My modus operandi when I know a sumptuous dessert awaits is to rush through the meal proper, deliberately eating small portions to save room for what's coming. Many times, I stomp on Emily Post's grave by racing to the hostess shortly after the prayer has been said and asking for permission to slice the pie. This is while others are still in the process of filling their plates with mashed potatoes and string beans.
Here are some of my favorite desserts, complete with commentary:
1. Apple or cherry cobbler. Of course I love hot cobbler right out of the oven. But in college, I even lusted after the two-day-old cobblers that seemed to be super-glued to the bowls and had to shoe-horned out by an expert (thus giving rise to origin of the word "cobbler").
2. Lemonade pie. My wife can whup up world-class lemonade pie. Perhaps no other dessert juxtaposes taste and texture like this one. The filling feels so wonderful up against the palate that one is tempted not to swallow, but that is precluded by the extraordinary taste...and civility.

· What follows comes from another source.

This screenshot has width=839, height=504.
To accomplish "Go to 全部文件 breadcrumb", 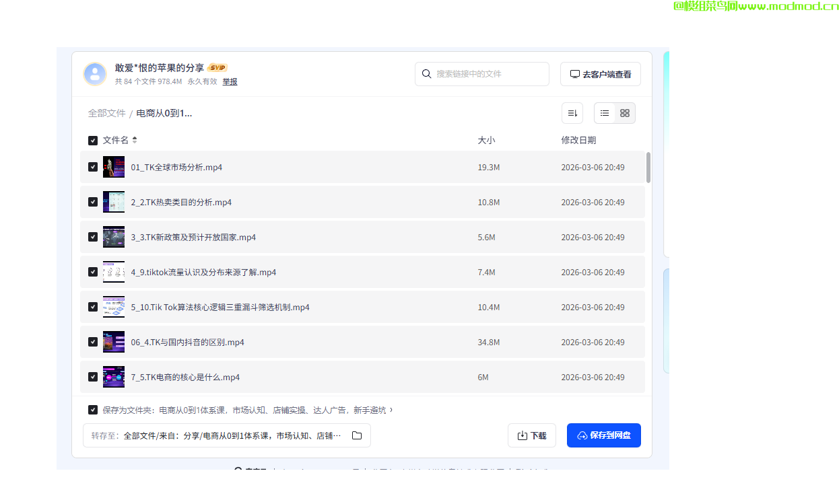I will pos(106,113).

3. Blue Bell Ice Cream (in various flavors). Back in my marathoning days, I would spend Saturday mornings running the perimeter of White Rock Lake TWICE. Then I'd hurry home and consume a quarter-gallon of Blue Bell. I considered the morning's two activities an even swap of calories.
4. Banana pudding. Another taste/texture dream. Tastes as good two days later as on day one. It's wonderful with ice cream on top, a little-known nugget of truth.
5. Carrot cake. Carrots are renowned for their nutritional value. This is justification for pounding down on carrot cake. This dessert, however, loses its standing the longer it stands. Luby's is famous for sneaking 2-day-old carrot cake into their dessert selections. It looks fresh. Only when you bend the fork tines do you realize that you've got a refund coming, if not a gift certificate.
I could easily extend this list to 25. But I'd love to hear you expound on your favorites.